Maria melirik sejenak, “Kamu mau ngapain?” tanya dia sedikit bergidik ngeri. Ia takut, Steve akan unboxing dirinya disini. Kenapa begitu? Steven tipe seorang laki-laki yang tegas namun keras kepala dan terkadang bisa gila. Apalagi di villa ini hanya mereka berdua saja. Mata Maria tak menangkap walau itu hanya bayangan orang lain, selain mereka berdua.

Steve terkekeh, “Udah tutup aja. Aku gak akan melakukan hal itu disini… untuk yang pertama. Tapi mungkin yang kedua.” Steve mengerlingkan matanya dengan nakal.

Maria memukul manja pada dada Steven, “Sayang…” Gertak Maria yang tak percaya dengan ide gila Steve, yang bisa saja dia lakukan.

“Oke, aku tutup ya.” Maria memejamkan kedua matanya. Terlihat lengkungan eyeliner coklat tua yang mengikuti bentuk mata Maria.
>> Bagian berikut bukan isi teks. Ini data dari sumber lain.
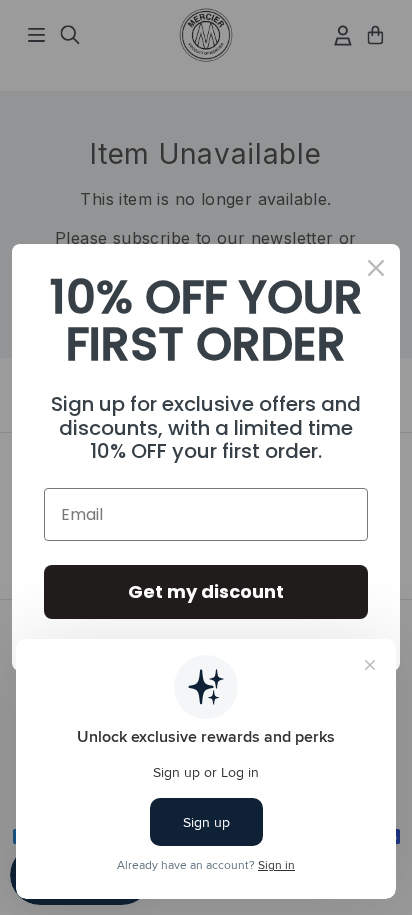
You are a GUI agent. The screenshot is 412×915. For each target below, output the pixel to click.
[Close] (376, 268)
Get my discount (206, 591)
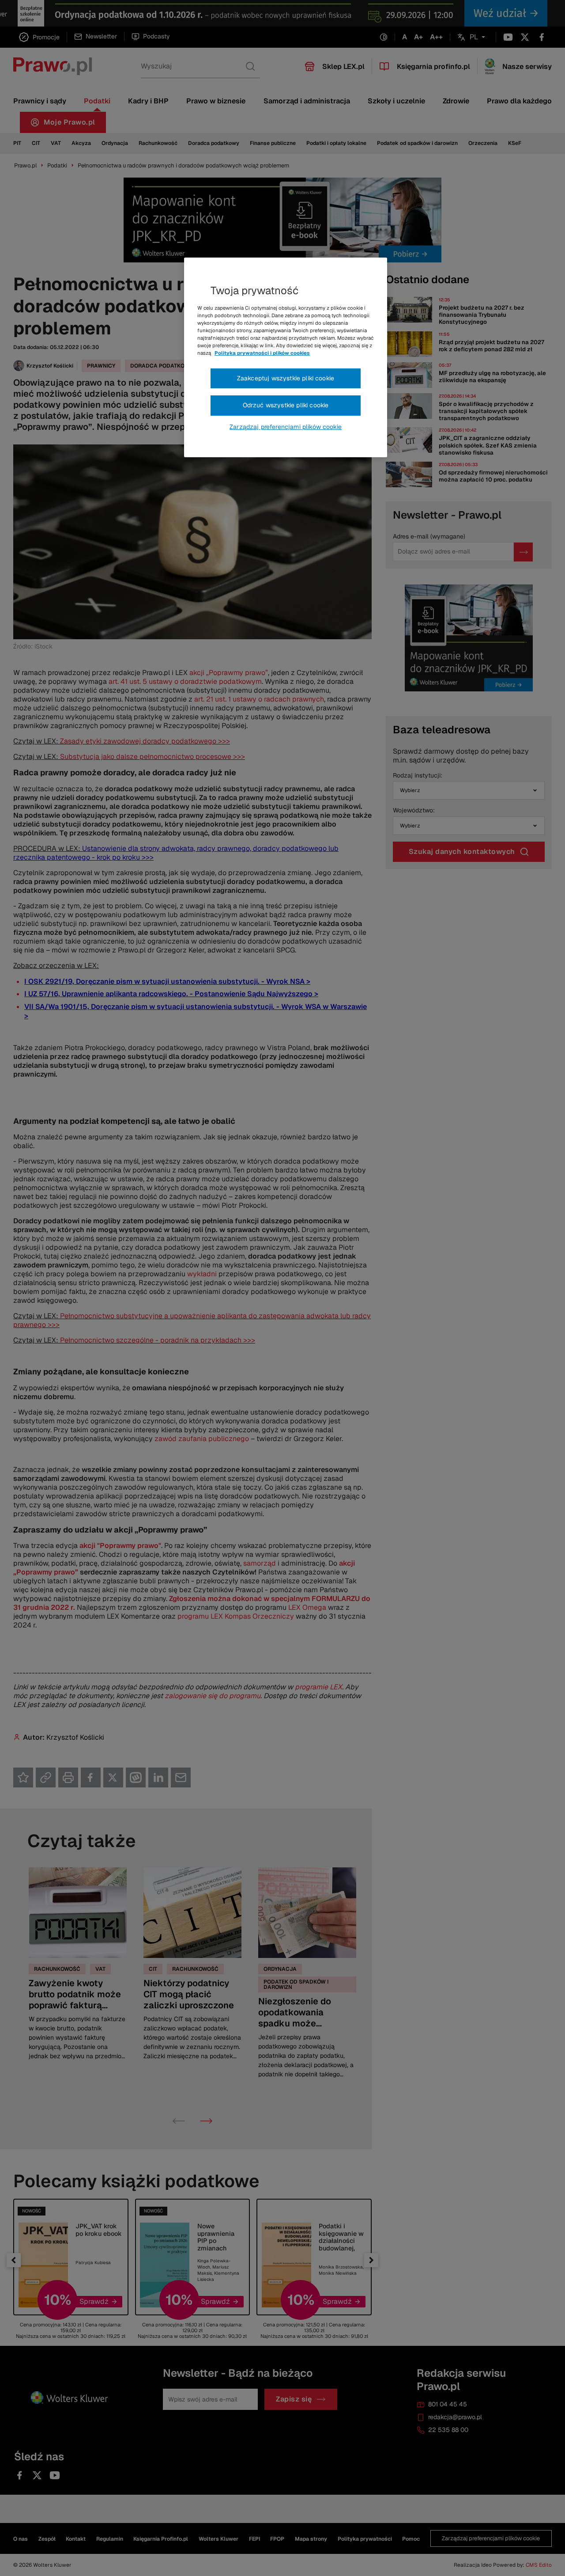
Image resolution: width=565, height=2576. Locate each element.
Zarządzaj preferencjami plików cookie (286, 427)
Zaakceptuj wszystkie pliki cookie (285, 378)
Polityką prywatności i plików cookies (262, 353)
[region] (285, 357)
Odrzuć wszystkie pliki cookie (286, 405)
Cantik, itulah definisinya.

Steven meraih buket bunga mawar yang telah disiapkan, kemudian Steve menuntun Maria untuk berjalan. “Jalan perlahan, tetap tutup matanya ya. Just trust me honey!”

Maria terkikik pelan dengan pipinya yang mengembangkan senyum manis. Tak lupa deretan gigi putih yang terlihat bagus, hasil perawatan di klinik kecantikan langganan.

Steve dengan hati-hati dan sabar menuntun istrinya menuju boat yang terparkir di pinggir pantai. Villa Steve ini berhadapan dengan sebuah pantai yang indah. Apabila disebrangi akan membawa kita pada sebuah pulau buatan milik pribadi dari Hexel Steven Wijaya.

“Sedikit lagi sayang, sabar ya!”

“Ck… sayang, kamu mau tunjukin apa sih? Kejutan apa lagi ini?”

“Bentar lagi sayang, tahan dulu penasarannya ya.” Steve menenangkan Maria yang sudah penasaran dengan kejutannya.

“Sayang, tetap tutup mata ya, sebentar lagi aku akan angkat tubuh kamu, karena di depan jalanannya banyak kerikil, aku gak mau kaki kamu kesakitan.”

Hati Maria tersentuh kesekian kalinya, “Uhummmm… Steve, you’re real man!”

“Ya dong, bentar lagi kamu akan merasakan bagaimana perkasanya aku honey!” Steve langsung memanggul tubuh Maria untuk naik ke atas kapal boat.

Maria patuh pada perintah suaminya. Matanya masih memejam, tak mau membuka, apalagi tergoda untuk mengintip di celah sempit.

“aaaaaa… Steve, cepetan aku gak sabar ini!”